The LORD is my light and my salvation; whom shall I fear? The LORD is the stronghold of my life; of whom shall I be afraid? (Psalm 27:1; ESV).

Tell me, soul--
you know God and His faithfulness,
His fairness,
His strength and His sustaining grace.
So, compared to Him and all His attributes,
what are these pesky little circumstances
and why are you allowing them to frighten you?

That's a question I had to ask myself this week. Because circumstances were conspiring against me. I felt I was in the enemy's crosshairs--and was being shot down from at least three directions. Amid the caregiving responsibilities that have been marking my days, I've been trying to conduct my business and personal affairs as "business as usual." If you're a caregiver you've been there, most certainly. Your loved one has been fed, medications adminstered, and you have an hour during his rest time (before the next mealtime and medication) to do what would normally take 8 hours--or 10 or 12.

It's a precarious balance. And when one element unfolds differently than expected, the scale tips--and creates a soul-toxic mess. When someone challenges, expresses disappointment, even worse falsely accuses--well I know last week I felt like changing my name to Hannah Hurnard's classic main character, "Much Afraid" (from Hinds Feet on High Places).
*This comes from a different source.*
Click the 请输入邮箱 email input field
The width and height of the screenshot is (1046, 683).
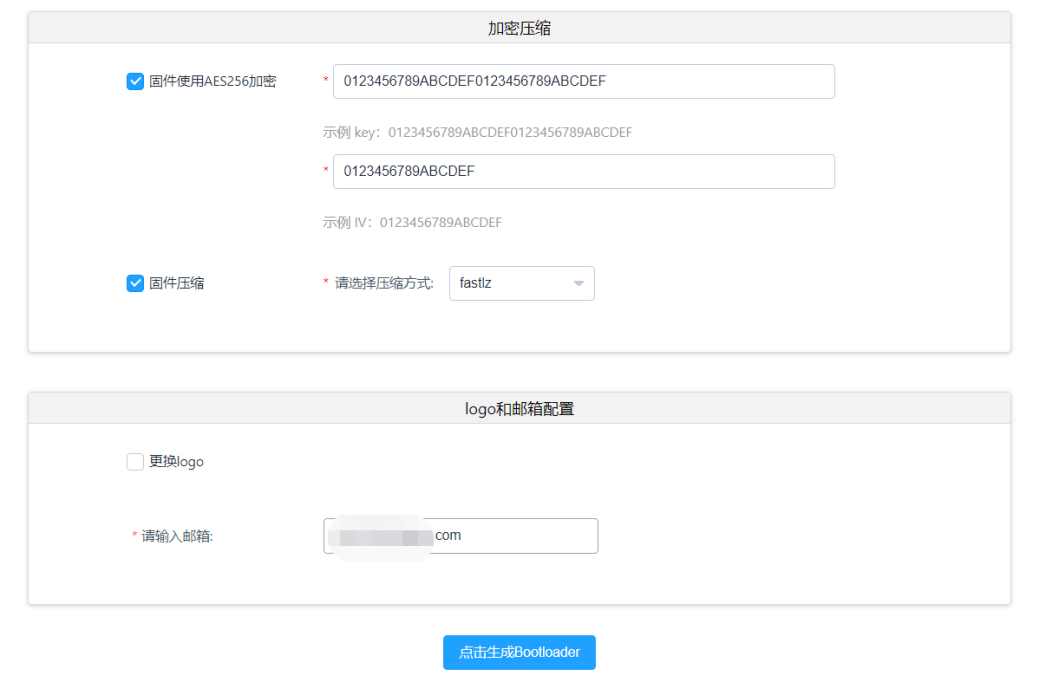click(460, 536)
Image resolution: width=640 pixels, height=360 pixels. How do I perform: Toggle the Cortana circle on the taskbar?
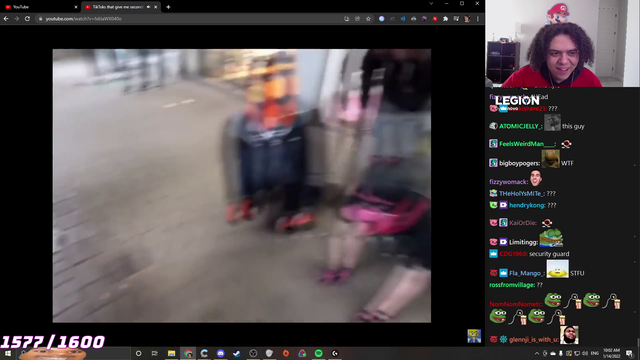[138, 353]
Overwhelmed didn't even begin to describe what I was feeling. It was debilitating and abject fear. The kind that keeps you up nights, clammy, shivering, and quivering with anxious thoughts.

That's why David's self-talk spoke directly to me. The entire psalm is full of it.
When evildoers assail me to eat up my flesh, my adversaries and foes, it is they who stumble and fall. Though an army encamp against me, my heart shall not fear; though war arise against me, yet I will be confident. One thing have I asked of the LORD, that will I seek after: that I may dwell in the house of the LORD all the days of my life, to gaze upon the beauty of the LORD and to inquire in his temple (Psalm 27:2-4; ESV).
Then there's the end--the last self-reminder:
I believe that I shall look upon the goodness of the LORD in the land of the living! Wait for the LORD; be strong, and let your heart take courage; wait for the LORD! (Psalm 27:13-14; ESV).
It is a powerful statement of faith ... I believe that something other than what I see and feel is the whole, unmitigated truth.

Reminding myself of the circumstances that might have prompted David to speak this truth aloud, I began to take courage. David was hunted down mercilessly and forced to live in deserts and caves. Anointed king by a wanted man. Betrayed by a family member. Forgiven a debt he couldn't repay. And yet, he could say, "I believe I'll be able to look at God's goodness once again in this life."

And I found myself speaking it to my own soul.

The Lord saves. The Lord delivers.
No one can challenge Him.
Oh my frightened soul, be strong and courageous.
God will work on your behalf once again.
Take refuge in His strength,
in His comfort and companionship,
in His absolute sufficiency and goodness.

My friend, if this is a message you needed to hear today--take heart. Because the Lord hasn't changed. The God of David--the faithful one, the God of salvation--He is mine and He is yours. He offers you His faithfulness, He wants to be the God of your salvation today. Remind yourself of the one who is on your side, fighting your battles beside you--for you and with you.

If you need to, give yourself a good talking to as I did to myself: This is the one you serve, so there's no reason to panic. Be strong, take courage, wait for the Lord.